The ability to identify potential high-risk internal and external transactions quickly before they adversely impact organizations is critical to optimal internal control systems designed to create and sustain operational performance excellence derivative of business intelligence, risks mitigation, data analytics and evidence-based knowledge driven effective organizational systems, processes and procedures.

Moreover, internal controls should provide the mechanisms, rules, and procedures implemented by organizations to ensure the integrity of financial and accounting information, facilitate accountability, and mitigate fraud and the entire spectrum of operational risks. Besides complying with laws and regulations, and preventing employees from misappropriating assets or committing fraud, internal controls should facilitate operational efficiency and effectiveness by improving the accuracy and timeliness of financial reporting. Effective internal control objectives should include regulatory compliance, accuracy, validity, physical safeguards, and error mitigation. Control procedures should include separation of duties, access controls, random physical audits, standardized documentation, trial balances, periodic reconciliations, and approval authority.

Controls should always include policies and procedures put in place to ensure the continued reliability of accounting systems. Accuracy and reliability are paramount in the accounting systems. Without accurate accounting records, managers cannot make fully informed financial decisions, and financial reports may contain devastating errors. Control procedures in accounting should be broken into several categories, each designed to prevent fraud and identify damaging errors before they become problems or crisis.

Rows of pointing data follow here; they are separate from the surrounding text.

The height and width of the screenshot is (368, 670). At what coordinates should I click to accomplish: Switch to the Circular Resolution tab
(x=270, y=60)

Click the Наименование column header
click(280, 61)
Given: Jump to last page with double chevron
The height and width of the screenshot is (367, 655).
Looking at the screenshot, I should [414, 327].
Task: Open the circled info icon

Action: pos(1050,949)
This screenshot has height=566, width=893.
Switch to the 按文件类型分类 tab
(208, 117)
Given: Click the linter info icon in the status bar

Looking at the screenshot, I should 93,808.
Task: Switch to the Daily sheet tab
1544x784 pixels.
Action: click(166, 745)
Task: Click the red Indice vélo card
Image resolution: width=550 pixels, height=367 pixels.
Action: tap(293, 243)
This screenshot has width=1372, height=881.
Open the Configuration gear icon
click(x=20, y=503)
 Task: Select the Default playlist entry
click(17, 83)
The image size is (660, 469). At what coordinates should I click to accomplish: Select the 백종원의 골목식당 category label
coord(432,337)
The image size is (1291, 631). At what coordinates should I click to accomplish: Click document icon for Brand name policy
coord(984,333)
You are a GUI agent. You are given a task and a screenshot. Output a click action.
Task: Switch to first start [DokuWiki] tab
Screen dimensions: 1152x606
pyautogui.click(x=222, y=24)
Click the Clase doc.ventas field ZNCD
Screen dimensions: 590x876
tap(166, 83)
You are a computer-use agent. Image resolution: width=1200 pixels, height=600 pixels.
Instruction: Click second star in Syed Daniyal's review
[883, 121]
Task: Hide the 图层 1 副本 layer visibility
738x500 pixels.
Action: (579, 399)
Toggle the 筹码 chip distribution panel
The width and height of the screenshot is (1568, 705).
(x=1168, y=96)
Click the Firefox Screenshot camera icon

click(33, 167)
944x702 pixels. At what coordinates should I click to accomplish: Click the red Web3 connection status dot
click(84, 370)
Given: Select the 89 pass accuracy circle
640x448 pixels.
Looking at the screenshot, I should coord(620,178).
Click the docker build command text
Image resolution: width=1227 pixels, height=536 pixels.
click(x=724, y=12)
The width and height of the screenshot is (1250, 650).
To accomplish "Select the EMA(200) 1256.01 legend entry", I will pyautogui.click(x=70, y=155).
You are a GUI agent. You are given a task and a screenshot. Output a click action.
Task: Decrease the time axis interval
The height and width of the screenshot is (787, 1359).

Control system should fully address regulatory requirements, meet stakeholder expectations and protect organizations from potential catastrophic financial and reputation damages. When properly deployed and integrated, organization’s risk mitigation, anti-misappropriation, anti-bribery and anti-corruption technology-based solution should use digitally enabled analytics and advanced monitoring tools to help organizations scan across the compliance and operational risks spectrum, so they can more intelligently anticipate, mitigate and manage risks.

While smaller organizations with limited resources cannot always afford elaborate internal controls including segregation duties and decisions, system of internal controls tends to increase in complexity as organization increases in size. Establishing standards and methods for measuring performance; determining whether actual performance matches the standard-expected performance; and taking corrective action should always be integral to effective internal controls.

Finally, internal control is most effective when it is embedded and supported by a culture of assessment and continuous improvement. Therefore, effective internal control should consist of an integrated process for assuring organization’s objectives in operational efficiency and effectiveness, reliable financial reporting, and compliance with laws, regulations and policies are being met. Controls should include effective use of firewalls and encrypted passwords that limit internal and external access to critical business intelligence, proprietary, accounting and other financial information. Systematic measurement, analysis, and knowledge management require internal control results to be collected, analyzed and used for continuous improvement.

In sum, control systems should provide processes and procedures by which an organization’s resources are directed, monitored, and measured. Internal control system should include human elements such as board of directors exercising effective oversight and independent internal auditors conducting random periodic audits and unscheduled verification. Control systems, processes and procedures are critical in detecting and mitigating high risk activities and preventing various types of misappropriation and protecting the organization’s resources, both tangible and intangible resources.